▸ **Data for processing**

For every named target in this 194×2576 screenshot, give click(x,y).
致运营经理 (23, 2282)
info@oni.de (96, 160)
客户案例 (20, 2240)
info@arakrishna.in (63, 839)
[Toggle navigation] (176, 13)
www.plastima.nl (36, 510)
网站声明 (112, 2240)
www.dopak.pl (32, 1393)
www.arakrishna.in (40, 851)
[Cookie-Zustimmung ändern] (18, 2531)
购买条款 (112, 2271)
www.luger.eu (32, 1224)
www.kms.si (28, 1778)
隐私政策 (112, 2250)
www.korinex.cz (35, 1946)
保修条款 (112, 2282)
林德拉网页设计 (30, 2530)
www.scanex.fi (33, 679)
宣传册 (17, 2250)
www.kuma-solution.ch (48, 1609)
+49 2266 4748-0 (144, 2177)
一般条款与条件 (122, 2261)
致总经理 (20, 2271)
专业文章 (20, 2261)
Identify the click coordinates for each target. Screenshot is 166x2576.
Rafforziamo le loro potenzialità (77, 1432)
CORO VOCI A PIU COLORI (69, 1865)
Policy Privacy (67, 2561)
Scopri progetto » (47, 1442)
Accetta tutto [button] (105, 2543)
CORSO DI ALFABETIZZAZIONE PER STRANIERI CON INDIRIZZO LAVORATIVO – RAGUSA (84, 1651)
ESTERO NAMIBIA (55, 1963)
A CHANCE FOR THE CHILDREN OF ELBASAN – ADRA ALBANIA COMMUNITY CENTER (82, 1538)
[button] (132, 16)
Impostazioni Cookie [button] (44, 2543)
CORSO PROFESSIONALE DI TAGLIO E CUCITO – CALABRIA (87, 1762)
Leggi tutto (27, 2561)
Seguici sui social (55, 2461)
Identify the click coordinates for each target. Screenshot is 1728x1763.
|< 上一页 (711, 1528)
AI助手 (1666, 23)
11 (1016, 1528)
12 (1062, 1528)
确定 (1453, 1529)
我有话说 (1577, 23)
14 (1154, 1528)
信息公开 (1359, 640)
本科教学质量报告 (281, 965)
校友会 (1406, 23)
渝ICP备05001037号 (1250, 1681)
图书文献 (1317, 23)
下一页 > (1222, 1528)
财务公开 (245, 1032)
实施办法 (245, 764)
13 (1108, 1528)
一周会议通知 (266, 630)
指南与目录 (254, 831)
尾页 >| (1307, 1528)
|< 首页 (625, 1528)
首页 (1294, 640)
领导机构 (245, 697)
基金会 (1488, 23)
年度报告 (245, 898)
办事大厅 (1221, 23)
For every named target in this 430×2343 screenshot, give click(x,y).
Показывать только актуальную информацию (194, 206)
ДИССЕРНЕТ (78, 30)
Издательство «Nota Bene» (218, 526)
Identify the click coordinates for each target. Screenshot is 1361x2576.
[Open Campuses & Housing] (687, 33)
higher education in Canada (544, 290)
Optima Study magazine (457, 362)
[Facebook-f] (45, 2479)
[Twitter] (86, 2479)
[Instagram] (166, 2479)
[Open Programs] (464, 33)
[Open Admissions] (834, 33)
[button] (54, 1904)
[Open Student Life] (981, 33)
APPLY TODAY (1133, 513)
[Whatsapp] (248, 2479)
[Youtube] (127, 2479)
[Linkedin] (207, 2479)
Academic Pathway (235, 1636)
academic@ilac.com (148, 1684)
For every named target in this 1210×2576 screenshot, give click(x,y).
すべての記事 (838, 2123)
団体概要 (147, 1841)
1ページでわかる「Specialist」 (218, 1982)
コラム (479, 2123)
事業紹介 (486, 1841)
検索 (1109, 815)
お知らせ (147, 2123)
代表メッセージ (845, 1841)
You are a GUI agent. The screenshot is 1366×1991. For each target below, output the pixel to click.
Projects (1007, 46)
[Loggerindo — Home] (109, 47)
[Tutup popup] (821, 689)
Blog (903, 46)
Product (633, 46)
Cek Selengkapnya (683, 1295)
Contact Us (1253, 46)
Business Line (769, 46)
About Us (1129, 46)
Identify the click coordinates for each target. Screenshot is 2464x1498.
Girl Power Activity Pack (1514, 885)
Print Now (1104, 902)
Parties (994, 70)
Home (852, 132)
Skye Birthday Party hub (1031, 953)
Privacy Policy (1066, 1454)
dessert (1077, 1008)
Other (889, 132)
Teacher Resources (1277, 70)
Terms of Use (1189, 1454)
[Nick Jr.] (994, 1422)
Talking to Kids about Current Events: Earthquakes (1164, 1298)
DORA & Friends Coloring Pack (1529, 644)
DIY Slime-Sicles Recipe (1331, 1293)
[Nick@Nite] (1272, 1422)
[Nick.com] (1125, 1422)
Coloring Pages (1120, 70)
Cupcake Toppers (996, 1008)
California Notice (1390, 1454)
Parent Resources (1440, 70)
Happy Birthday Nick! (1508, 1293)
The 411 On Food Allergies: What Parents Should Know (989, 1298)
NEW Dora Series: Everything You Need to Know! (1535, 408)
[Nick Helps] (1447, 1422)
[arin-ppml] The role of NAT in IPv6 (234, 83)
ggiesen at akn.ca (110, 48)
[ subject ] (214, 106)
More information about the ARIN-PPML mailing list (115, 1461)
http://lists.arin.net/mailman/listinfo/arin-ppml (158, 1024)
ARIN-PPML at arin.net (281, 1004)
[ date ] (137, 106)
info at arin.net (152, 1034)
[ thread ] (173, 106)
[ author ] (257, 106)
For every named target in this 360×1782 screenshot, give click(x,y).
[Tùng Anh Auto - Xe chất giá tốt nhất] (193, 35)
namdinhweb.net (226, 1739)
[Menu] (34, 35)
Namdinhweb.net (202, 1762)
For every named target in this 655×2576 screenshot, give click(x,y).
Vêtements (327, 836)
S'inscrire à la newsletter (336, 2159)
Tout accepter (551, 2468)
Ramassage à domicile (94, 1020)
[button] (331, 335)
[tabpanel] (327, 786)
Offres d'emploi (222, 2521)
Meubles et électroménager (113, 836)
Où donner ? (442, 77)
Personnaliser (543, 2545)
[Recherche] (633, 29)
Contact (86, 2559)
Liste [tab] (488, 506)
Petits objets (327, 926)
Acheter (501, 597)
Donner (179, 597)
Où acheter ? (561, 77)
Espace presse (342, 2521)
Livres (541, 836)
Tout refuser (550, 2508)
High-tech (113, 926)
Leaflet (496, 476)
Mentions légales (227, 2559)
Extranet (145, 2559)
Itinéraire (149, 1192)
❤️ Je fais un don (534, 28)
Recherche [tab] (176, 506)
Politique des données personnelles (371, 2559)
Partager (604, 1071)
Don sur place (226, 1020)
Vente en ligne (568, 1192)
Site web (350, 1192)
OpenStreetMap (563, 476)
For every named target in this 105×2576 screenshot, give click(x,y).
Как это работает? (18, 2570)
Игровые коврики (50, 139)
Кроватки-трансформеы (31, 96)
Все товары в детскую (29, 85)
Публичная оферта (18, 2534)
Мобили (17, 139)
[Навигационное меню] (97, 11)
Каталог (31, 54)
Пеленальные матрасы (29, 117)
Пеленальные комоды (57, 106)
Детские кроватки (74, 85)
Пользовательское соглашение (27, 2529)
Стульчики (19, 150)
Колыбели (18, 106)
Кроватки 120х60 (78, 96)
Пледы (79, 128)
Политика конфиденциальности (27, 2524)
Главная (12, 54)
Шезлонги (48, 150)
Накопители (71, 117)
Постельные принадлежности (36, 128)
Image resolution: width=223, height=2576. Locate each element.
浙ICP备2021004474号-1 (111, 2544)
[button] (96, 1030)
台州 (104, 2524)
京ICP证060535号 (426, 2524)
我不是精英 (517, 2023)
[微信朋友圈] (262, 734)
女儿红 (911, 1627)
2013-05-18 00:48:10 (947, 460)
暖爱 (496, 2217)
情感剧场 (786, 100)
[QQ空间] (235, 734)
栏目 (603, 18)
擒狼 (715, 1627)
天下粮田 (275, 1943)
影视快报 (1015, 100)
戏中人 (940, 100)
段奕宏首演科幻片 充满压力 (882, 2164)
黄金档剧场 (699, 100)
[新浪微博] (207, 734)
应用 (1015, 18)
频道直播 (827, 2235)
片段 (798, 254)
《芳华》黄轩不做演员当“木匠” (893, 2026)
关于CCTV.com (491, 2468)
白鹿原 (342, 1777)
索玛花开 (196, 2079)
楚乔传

▸ **What is expected**
Some lines above contain the word "Пеленальные". Copy each of them.

▸ **Result of this exercise**
Пеленальные матрасы (29, 117)
Пеленальные комоды (57, 106)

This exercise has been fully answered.